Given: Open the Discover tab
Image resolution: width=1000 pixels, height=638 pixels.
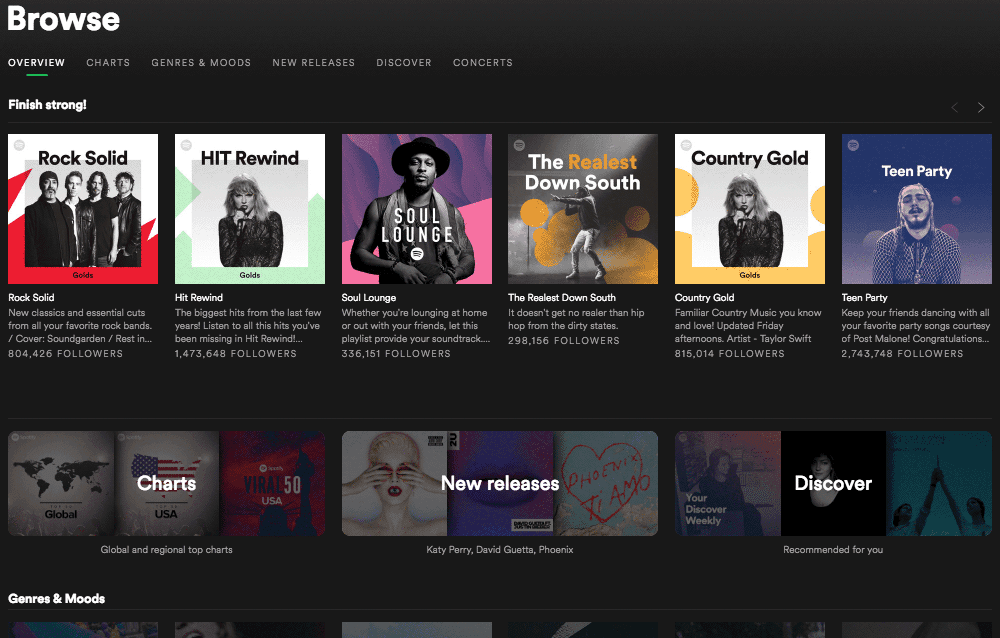Looking at the screenshot, I should point(404,62).
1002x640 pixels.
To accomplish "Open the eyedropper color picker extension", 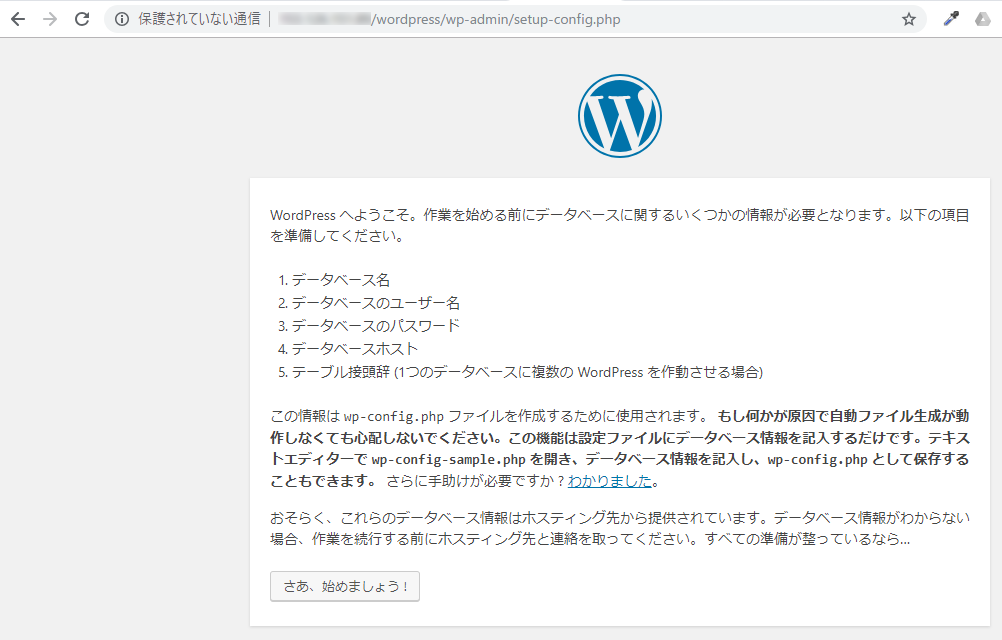I will click(951, 19).
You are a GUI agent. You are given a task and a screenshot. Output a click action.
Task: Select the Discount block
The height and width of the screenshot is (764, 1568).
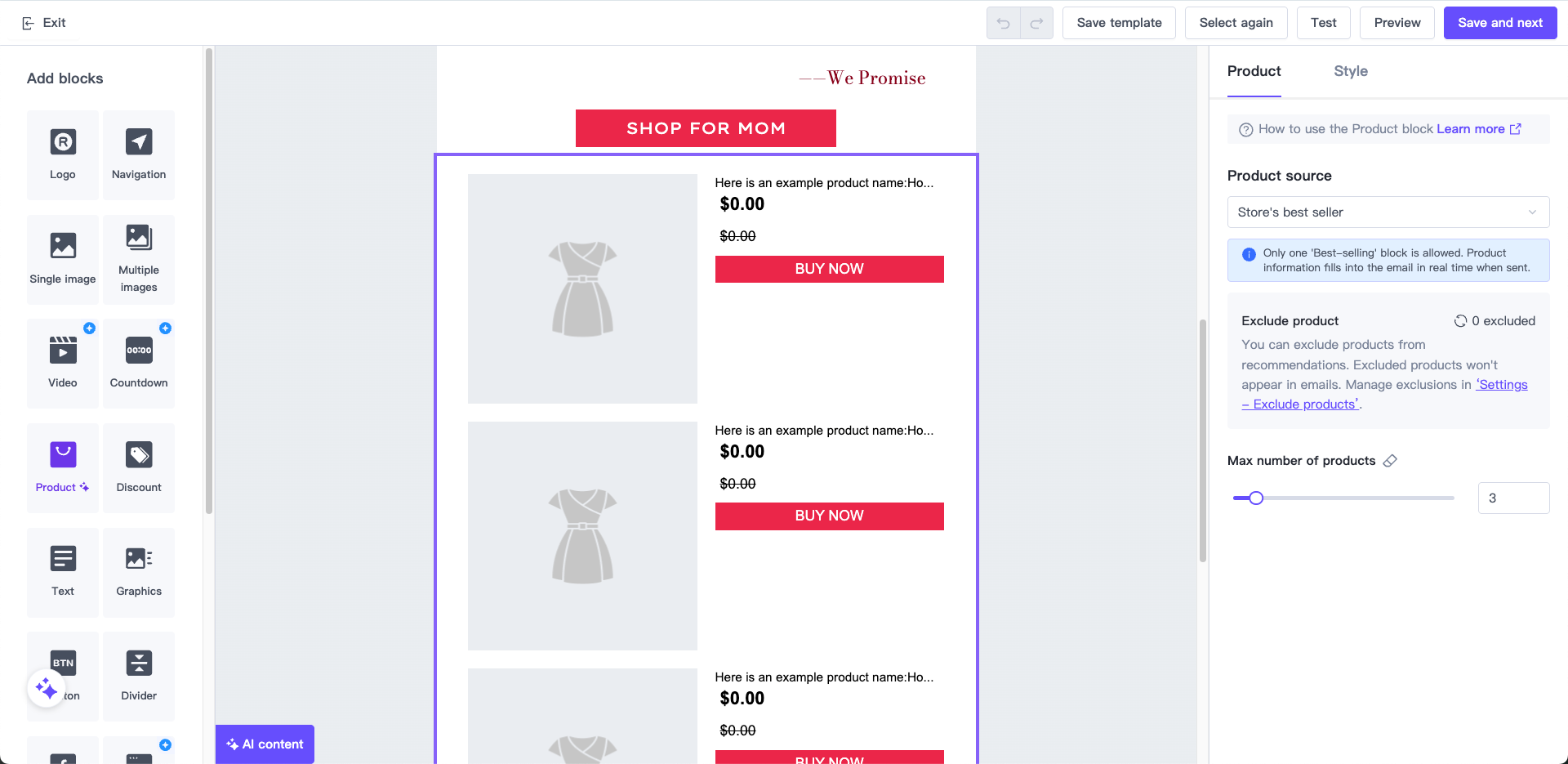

* * *

● Exercise instructions
Print only the lines from the line that contains "You are a GUI" to the final line of the data, inclusive. Pictures stay out.

● Result
You are a GUI agent. You are given a task and a screenshot. Output a click action.
Task: Select the Discount block
The height and width of the screenshot is (764, 1568).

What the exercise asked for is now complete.